This article is Part Five in a seven-part series on how to structure sales and what to do when your customer fails to pay. You can find previous articles in this series here: Structuring Sales to Ensure Payment; Signs of Trouble Before Payment Default; Default by a Customer; Knowledge is Power and What to Consider When Non-Payment Leads to Litigation. Please subscribe to this blog by entering your email in the box on the left, or check back weekly for additional articles in the series.
You have obtained money judgment against your debtor, thus turning you into a "judgment creditor" and them into a "judgment debtor", and now it's time to convert that important piece of paper called a "certificate of judgment" into cash or something that can be reduced to cash. First, determine what assets are available to pay your judgment, then determine how to access them.
Analyze the Debtor's Assets
There are a number of sources of information about your judgment debtor's assets and financial situation, including the following:
• Examine financial statements that the judgment debtor provided during the course of your business relationship to identify available assets.

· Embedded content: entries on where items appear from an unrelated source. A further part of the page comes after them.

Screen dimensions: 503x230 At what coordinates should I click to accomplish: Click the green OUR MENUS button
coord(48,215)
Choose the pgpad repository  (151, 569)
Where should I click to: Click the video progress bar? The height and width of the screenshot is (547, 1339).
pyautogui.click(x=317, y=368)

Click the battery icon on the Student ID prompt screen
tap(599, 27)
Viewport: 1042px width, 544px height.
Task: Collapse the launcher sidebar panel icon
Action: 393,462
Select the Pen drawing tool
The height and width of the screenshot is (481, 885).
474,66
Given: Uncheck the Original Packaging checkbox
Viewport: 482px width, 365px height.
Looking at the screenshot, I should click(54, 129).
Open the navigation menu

• If you subscribe to Dun and Bradstreet, obtain a Dun and Bradstreet report.
• Determine whether there are any legal actions pending against the judgment debtor, which may mean you will be in a race to recover assets, or whether the judgment debtor is suing someone, which may provide you a source of recovery. Most court clerks' records are available on line and are searchable by name. If you are concerned that your judgment debtor has filed for bankruptcy protection, contact the Bankruptcy Court clerk for the district where your business judgment debtor was incorporated or formed or has its principal place of business.
• If the debtor is a corporation it may be possible to pierce the corporate veil and recover against assets of stockholders.
• Determine if there has been a preferential transfer or a fraudulent transfer in violation of the governing state's law.
• Once you are a judgment creditor, you may also ask the court that issued your judgment to schedule a judgment debtor examination of the judgment debtor or a third party. This is an examination under oath with a court reporter at which a judgment creditor may ask the judgment creditor questions about their assets, liabilities, cash flow and expenses.
• Keep your ear to the ground. Competitors, clients, customers, neighboring businesses and co-defendants of the judgment debtor may be sources of information regarding who the debtor does business with, what accounts receivable are available or whether the judgment debtor is still in business or has formed a new business.